Section 13. Discrimination in price, services, or facilities

(a) Price; selection of customers

It shall be unlawful for any person engaged in commerce, in the course of such commerce, either directly or indirectly, to discriminate in price between different purchasers of commodities of like grade and quality, where either or any of the purchases involved in such discrimination are in commerce, where such commodities are sold for use, consumption, or resale within the United States or any Territory thereof or the District of Columbia or any insular possession or other place under the jurisdiction of the United States, and where the effect of such discrimination may be substantially to lessen competition or tend to create a monopoly in any line of commerce, or to injure, destroy, or prevent competition with any person who either grants or knowingly receives the benefit of such discrimination, or with customers of either of them . . . . .

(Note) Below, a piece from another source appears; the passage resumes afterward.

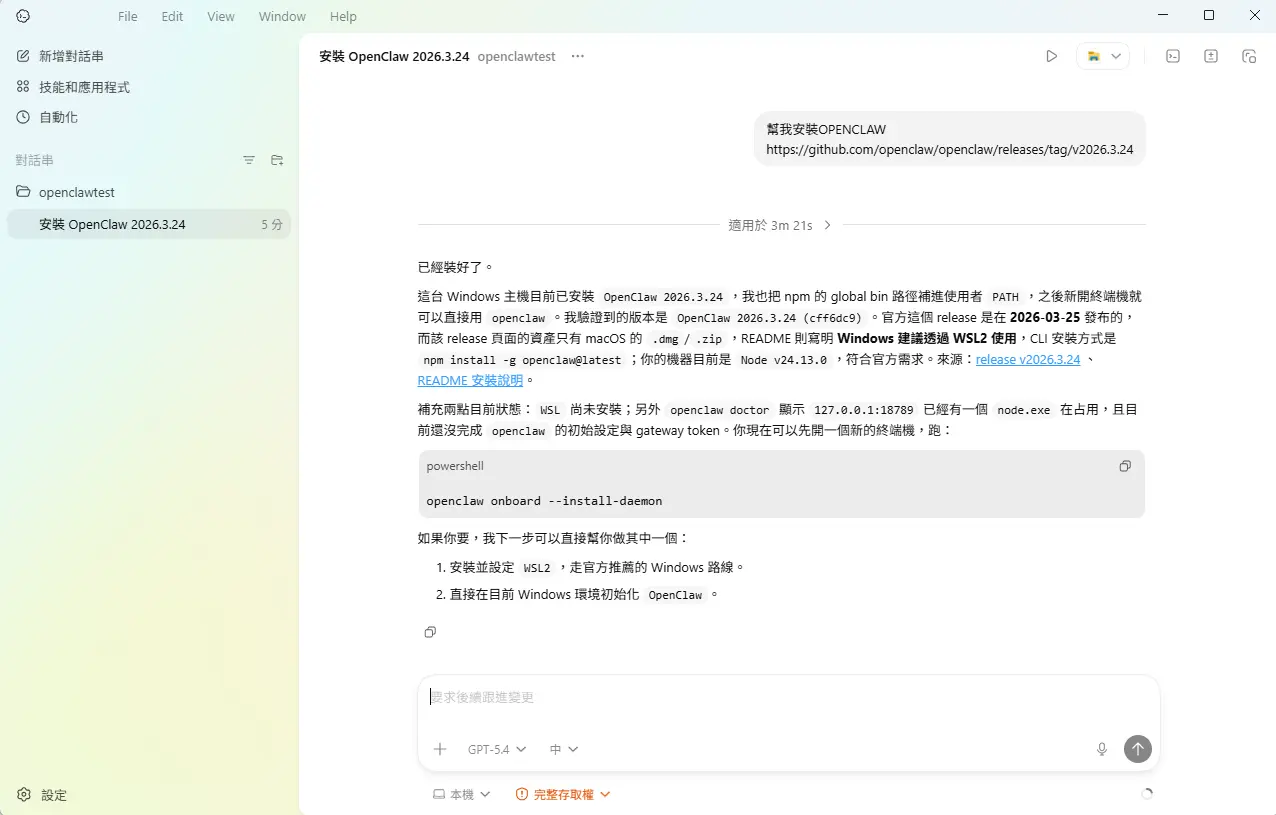Image resolution: width=1276 pixels, height=815 pixels.
Task: Click the microphone voice input icon
Action: coord(1102,749)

Also, if Harvard/XVIVO agrees to sell or license the video to a Darwinist-film producer only upon condition that the video not be sold or licensed to an ID-film producer, that too would be restraint of trade.

Monday, April 14, 2008 1:32:00 AM  
Blogger Larry Fafarman said...

Anonymous said...

>>>>>Larry hypocratized: I just want the cold, hard facts.

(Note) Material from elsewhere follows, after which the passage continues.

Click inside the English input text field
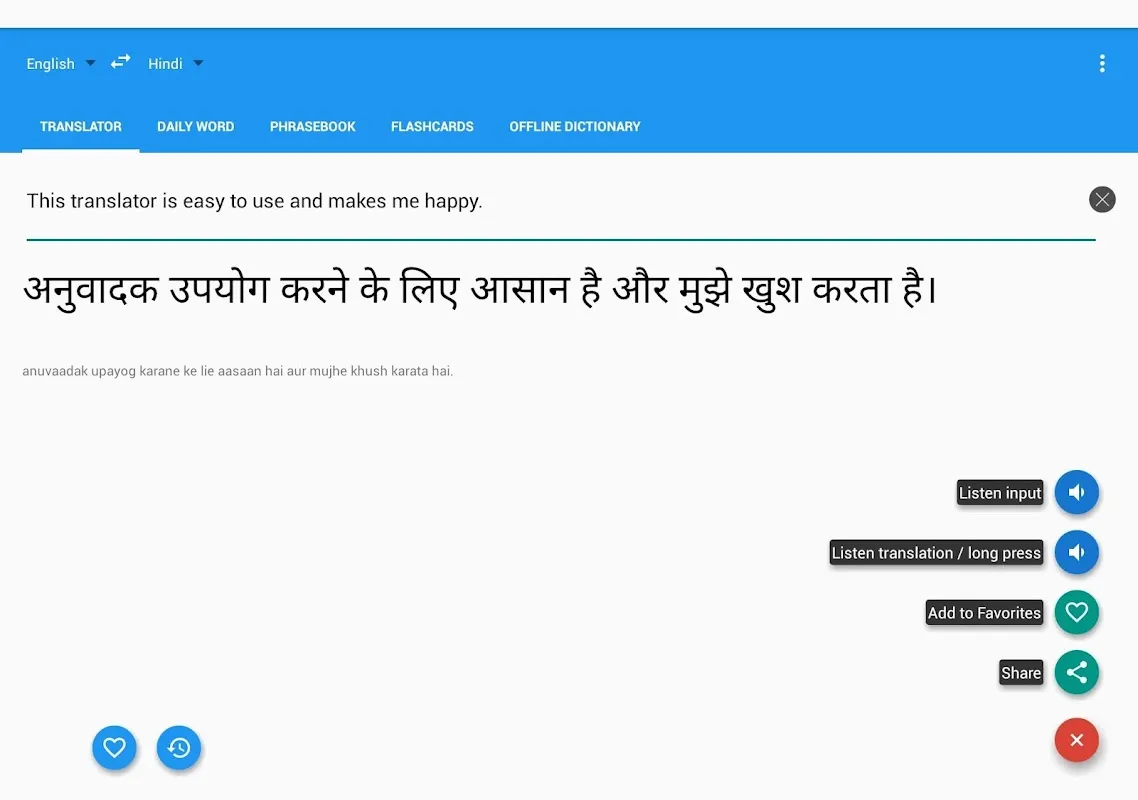The image size is (1138, 800). [400, 200]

Then why did you write a post without any facts? <<<<<<

"hypocratized"? That's a word I haven't seen before.

I wouldn't say that the post does not have any facts -- it is just missing some facts.

Monday, April 14, 2008 1:59:00 AM  
Anonymous Anonymous said...

> I wouldn't say that the post does not have any facts -- it is just missing some facts. <

You are describing your article perfectly.

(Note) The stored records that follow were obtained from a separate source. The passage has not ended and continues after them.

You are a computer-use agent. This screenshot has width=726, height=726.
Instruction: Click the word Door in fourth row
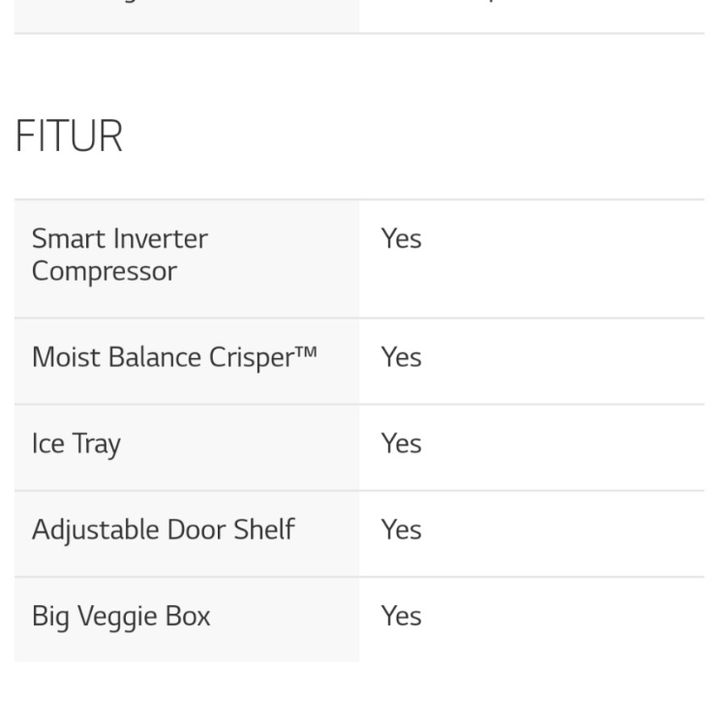[196, 530]
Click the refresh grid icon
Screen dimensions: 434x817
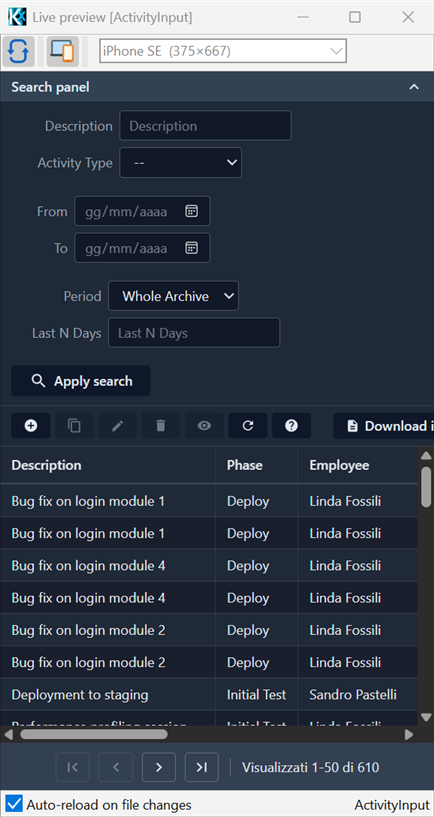[x=248, y=426]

Monday, April 14, 2008 7:37:00 AM  
Blogger Larry Fafarman said...

>>>>>You are describing your article perfectly. <<<<<

I am also perfectly describing articles on the same subject on several other blogs.

Monday, April 14, 2008 7:43:00 AM  
Anonymous Anonymous said...

Anon 2 wrote:
Didn't think there would be an intelligent exchange on this blog. Is this a first?

Actually, no. There have been several memorable (i.e., worthwhile) exchanges. You must be a newbie.

... it would be an odd coincidence if every time a same-sex couple asked for an event to be photographed that she was on vacation, while numerous other hetero-couple events are attended to.

And wouldn't it be an odd coincidence if hetero couples had to pay a marriage penalty in the tax code (despite the fact that encouraging sturdy families is arguably good public policy)? Conservatives, though, tend to be leery of using government power to achieve allegedly beneficial goals. (A problem that "liberals" obviously do not have.)

Monday, April 14, 2008 9:00:00 AM  
Anonymous Anonymous said...

Larry,

Sorry, but that legal take won't hold water.

First, XVIVO can certainly demand the return of all copies of their works. This is standard in copyright cases. A court would order the same thing. By copies, they mean everything Premise produced, not the original video.

Second, this action is not covered by the commerce act. The two companies are not "engaged in commerce" between Premise never entered into negotiations with XVIVO about using the footage. Even if they had (and XVIVO refused), Premise may not rely on self-help. The legal course of action would be to file a complaint with the commerce department and/or sue. If someone won't see you a car because you are female, you can't steal the car.

Third, copyright for the animation belongs to XVIVO. Harvard has the copyright only for the video itself - just like the music is copyrighted separately from the entire video.

Forth, even if Harvard or the public owned the copyright, that doesn't mean folks can copy it. The public expects to be paid for use of materials copyrighted to them. You can't use the Harvard logo either.

Fifth, the demands of the letter (even if unreasonable) doesn't mean that Premise can keep violating copyright. XVIVO can ask for anything (public appologies, CEO to dance the jig, a billion dollars, etc.) as a way for Premise to avoid being sued. The grounds for legal action are copyright infringement -- not failure to meet the demands of the letter. They could sue them now if they wished.

This is serious. XVIVO appears to have an excellent case. Even defending the lawsuit could cost millions and would shut the film down instantly.